Benim düşünceme göre hiçbir işi veya hiçbir faaliyeti ucundan tutmamak, yaptığımız herşeye muhakkak ki dört elle sarılmak, yani “mış gibi” yapmamak gerekiyor.
Şirketteki arkadaşlarımdan zaman zaman “birkaç çeşit saat satsak” ya da “Teşhire 3-5 tane bisiklet koysak ve sonuçlarını görsek” gibi öneriler gelir. Her seferinde arkadaşlarıma verdiğim cevap hep aynı olmuştur; bir kategoriyi, bir işi, ucundan tuttuğunuz takdirde bunu müşteri derhal anlayacak, dolayısıylabu konuda uzman veya adres olmadığımızı hemen kavrayacak ve işin uzmanına yönelecektir. Sonucunda iyi kötü bir satış olacaktır belki ama bu faaliyet anlam çıkarabileceğimiz ya da fırsatları görebileceğimiz sonuçlar üretmeyecektir. Aynı şekilde şirket çalışanları da bu işin ucundan tuttuğumuzu anlayacaklar ve gereken önemi vermeyecekler, konuya odaklanmayacaklardır.

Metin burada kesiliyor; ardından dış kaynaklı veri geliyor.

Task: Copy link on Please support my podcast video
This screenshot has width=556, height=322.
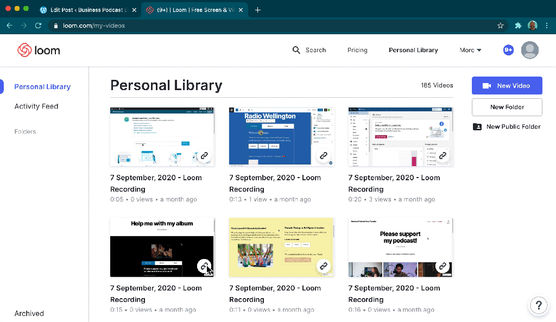Action: click(x=443, y=266)
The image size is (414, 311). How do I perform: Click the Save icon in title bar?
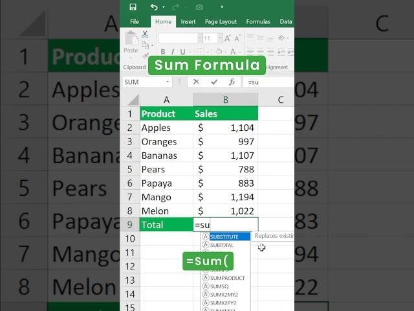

Dolayısıyla eğer yeni herhangi bir kategoriye girmek istiyorsak, ya da yeni ve bilmediğimiz bir işe soyunuyorsak, bunun muhakkak ki bir mağazada veya bir bölgede ya da herhangi bir satış kanalında dört dörtlük bir şekilde denenmesi gerektiğini savunmuşumdur bugüne kadar.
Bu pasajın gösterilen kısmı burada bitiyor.